__Exercício proposto 1__. Troque "pixels" por "px" nas linhas da listagem que vão do início dela até a linha que contém "will [615, 701].", incluindo esta. Reproduza essas linhas, sem alterar mais nada.

O Estatuto da Criança e do Adolescente (Lei 8.069/1990) dispõe, em seu artigo 55, que os pais ou responsável têm a obrigação legal de matricular seus filhos ou pupilos na rede de ensino, sendo medidas aplicáveis aos pais e responsáveis (artigo 129): “ V — obrigação de matricular o filho ou pupilo e acompanhar sua freqüência e aproveitamento escolar”.

Tais medidas são aplicáveis a partir de instauração de procedimento administrativo promovido pelo Ministério Público:

Art. 201. Compete ao Ministério Público:

VI — instaurar procedimentos administrativos e, para instruí-los:

a) expedir notificações para colher depoimentos ou esclarecimentos e, em caso de não comparecimento injustificado, requisitar condução coercitiva, inclusive pela polícia civil ou militar;

b) requisitar informações, exames, perícias e documentos de autoridades municipais, estaduais e federais, da administração direta ou indireta, bem como promover inspeções e diligências investigatórias;

c) requisitar informações e documentos a particulares e instituições privadas;

(…)

__Exercício proposto 2__. Traduza para o inglês esta frase do documento sobre o Estatuto da Criança e do Adolescente: "O Estatuto da Criança e do Adolescente (Lei 8.069/1990) dispõe, em seu artigo 55, que os pais ou responsável têm a obrigação legal de matricular seus filhos ou pupilos na rede de ensino, sendo medidas aplicáveis aos pais e responsáveis (artigo 129): “ V — obrigação de matricular o filho ou pupilo e acompanhar sua freqüência e aproveitamento escolar”."

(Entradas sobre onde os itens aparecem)
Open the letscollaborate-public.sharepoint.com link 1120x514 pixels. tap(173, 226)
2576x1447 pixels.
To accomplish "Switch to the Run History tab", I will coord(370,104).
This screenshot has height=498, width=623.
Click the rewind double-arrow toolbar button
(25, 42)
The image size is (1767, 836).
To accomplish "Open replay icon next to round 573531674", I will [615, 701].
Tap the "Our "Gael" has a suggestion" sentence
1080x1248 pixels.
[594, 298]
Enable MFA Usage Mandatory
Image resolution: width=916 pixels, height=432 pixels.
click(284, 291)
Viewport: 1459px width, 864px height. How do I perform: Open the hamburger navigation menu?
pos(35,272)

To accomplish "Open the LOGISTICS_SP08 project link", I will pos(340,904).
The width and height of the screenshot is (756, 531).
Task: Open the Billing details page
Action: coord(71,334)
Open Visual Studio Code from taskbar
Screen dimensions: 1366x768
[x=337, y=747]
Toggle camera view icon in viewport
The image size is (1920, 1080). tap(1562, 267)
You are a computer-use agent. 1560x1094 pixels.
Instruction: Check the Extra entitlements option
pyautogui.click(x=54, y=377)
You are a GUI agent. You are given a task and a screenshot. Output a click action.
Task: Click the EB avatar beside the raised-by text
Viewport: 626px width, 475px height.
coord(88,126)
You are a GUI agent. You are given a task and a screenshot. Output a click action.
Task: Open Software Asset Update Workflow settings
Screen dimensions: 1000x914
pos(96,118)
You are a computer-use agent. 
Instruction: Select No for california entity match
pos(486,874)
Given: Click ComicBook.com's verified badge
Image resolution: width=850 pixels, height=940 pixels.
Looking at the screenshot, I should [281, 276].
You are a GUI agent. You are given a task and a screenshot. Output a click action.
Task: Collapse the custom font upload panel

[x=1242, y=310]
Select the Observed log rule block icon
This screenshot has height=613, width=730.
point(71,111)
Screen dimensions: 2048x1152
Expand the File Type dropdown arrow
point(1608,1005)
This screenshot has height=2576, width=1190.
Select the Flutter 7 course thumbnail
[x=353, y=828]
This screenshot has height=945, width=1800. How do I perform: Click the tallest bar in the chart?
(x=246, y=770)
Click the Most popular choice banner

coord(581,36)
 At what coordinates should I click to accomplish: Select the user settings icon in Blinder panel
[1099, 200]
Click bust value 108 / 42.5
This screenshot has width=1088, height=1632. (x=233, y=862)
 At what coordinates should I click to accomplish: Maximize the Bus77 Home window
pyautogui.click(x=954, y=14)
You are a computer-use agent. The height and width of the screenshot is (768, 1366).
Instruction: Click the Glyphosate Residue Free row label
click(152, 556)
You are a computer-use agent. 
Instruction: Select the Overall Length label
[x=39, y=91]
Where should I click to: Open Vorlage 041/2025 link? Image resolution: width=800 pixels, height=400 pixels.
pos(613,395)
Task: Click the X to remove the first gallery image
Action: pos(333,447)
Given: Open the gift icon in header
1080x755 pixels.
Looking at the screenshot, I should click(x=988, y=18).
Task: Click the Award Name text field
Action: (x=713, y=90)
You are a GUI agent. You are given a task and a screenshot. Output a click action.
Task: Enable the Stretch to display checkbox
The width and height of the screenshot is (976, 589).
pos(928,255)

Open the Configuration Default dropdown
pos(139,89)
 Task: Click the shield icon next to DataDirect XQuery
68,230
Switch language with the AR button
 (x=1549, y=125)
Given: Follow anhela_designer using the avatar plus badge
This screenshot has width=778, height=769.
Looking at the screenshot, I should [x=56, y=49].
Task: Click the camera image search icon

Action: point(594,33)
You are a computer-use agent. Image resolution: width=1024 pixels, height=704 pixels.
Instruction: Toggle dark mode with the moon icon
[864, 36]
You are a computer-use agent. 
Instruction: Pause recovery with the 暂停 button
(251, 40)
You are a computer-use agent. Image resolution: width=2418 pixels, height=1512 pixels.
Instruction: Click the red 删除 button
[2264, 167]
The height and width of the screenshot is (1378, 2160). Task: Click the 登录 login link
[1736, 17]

__Resposta escrita 1__.
Open the letscollaborate-public.sharepoint.com link 1120x514 px. tap(173, 226)
2576x1447 px.
To accomplish "Switch to the Run History tab", I will coord(370,104).
This screenshot has height=498, width=623.
Click the rewind double-arrow toolbar button
(25, 42)
The image size is (1767, 836).
To accomplish "Open replay icon next to round 573531674", I will [615, 701].

__Resposta escrita 2__. The Statute of the Child and Adolescent (Law 8.069/1990) provides, in its article 55, that parents or guardians have the legal obligation to enroll their children or wards in the school system, with the following among the measures applicable to parents and guardians (article 129): “V — obligation to enroll the child or ward and to monitor their school attendance and performance”.